Health Affairs blog examines burden of cost sharing for providers

Michael Chernew, PhD, the Leonard D. Schaeffer Professor of Health Care Policy and director of the Healthcare Markets and Regulation Lab at Boston-based Harvard Medical School, and Jonathan Bush, CEO of athenahealth, penned a Health Affairs blog post examining how high cost sharing affects provider reimbursement.

In the blog, the authors cite a recent study of athenahealth claims data, which was used to examine out-of-pocket obligations for commercially insured patients from 2012 through 2016. The study included 125 million visits for ambulatory services, such as office visits and ambulatory surgical procedures, by 18 million patients across more than 1,300 practices. Ambulatory services delivered in hospitals were not included.

The study found an overall 20 percent increase in the average patient obligation per visit during the study time period, the blog's authors said. Specifically, 57 percent of visits in 2012 involved limited out-of-pocket charges for patients with costs at $35 or lower, compared to 50 percent in 2016. Over the same time period, the share of visits carrying a more than $200 out-of-pocket obligation for patients increased 23 percent.

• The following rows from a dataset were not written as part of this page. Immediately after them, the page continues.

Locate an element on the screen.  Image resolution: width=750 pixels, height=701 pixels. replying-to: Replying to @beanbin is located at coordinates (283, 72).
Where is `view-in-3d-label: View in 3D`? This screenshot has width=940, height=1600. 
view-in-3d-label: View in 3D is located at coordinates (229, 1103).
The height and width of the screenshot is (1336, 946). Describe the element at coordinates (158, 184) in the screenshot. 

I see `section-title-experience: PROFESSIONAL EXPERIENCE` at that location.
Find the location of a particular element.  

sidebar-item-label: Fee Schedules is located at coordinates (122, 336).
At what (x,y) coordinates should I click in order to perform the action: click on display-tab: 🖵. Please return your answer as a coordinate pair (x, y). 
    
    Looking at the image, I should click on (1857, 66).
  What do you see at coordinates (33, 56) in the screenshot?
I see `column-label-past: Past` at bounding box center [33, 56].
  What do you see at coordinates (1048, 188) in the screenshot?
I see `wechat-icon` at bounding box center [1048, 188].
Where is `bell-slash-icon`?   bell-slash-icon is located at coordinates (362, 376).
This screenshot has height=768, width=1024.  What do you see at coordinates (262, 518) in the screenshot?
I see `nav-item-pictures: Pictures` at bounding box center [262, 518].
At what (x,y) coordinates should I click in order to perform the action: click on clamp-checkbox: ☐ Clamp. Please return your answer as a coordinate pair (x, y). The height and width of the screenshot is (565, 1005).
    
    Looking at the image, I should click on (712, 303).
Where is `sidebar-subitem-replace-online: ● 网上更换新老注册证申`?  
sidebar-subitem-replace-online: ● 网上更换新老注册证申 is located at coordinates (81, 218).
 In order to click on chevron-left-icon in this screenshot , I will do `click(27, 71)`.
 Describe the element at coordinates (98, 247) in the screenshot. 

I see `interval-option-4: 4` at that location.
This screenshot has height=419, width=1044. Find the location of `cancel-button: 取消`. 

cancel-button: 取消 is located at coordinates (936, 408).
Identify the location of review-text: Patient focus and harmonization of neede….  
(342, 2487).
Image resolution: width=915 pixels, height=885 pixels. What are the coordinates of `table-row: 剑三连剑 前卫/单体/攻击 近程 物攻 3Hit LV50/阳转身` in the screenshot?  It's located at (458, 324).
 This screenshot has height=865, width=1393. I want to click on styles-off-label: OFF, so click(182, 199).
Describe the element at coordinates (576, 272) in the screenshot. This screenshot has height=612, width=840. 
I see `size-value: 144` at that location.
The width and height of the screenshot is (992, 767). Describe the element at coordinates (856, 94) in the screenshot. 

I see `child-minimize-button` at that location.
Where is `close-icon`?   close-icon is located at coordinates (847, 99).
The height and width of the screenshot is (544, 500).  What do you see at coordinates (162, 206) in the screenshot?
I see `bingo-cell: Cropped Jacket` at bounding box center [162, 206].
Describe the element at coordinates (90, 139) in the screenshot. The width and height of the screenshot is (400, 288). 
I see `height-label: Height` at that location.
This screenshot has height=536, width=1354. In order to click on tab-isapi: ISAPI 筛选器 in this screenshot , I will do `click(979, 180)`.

The blog's authors said 2015 data was also used to determine collection rates after 12 months for various patient obligation size categories. The study found 93.8 percent of small patient obligations were paid within the 12 months, followed by 90.5 percent of medium patient obligations ($35 to $75), 83.7 percent of large patient obligations ($75 to $200) and 66.7 percent of very large patient obligations. For small patient obligations, 0.6 percent were written off as bad debt or abandoned, and another 5.6 percent were sent to collections. This compares to very large patient obligations, where the numbers were 16.2 percent and 17.1 percent, respectively.

"While we must reduce costs overall, any replacements for the ACA must consider all the downstream implications of such cost-reduction efforts on both patients and providers," the blog's authors wrote. "With a complete picture and full accounting of the interdependencies involved, policy makers and providers can take actions to counter potentially negative impacts with innovative solutions."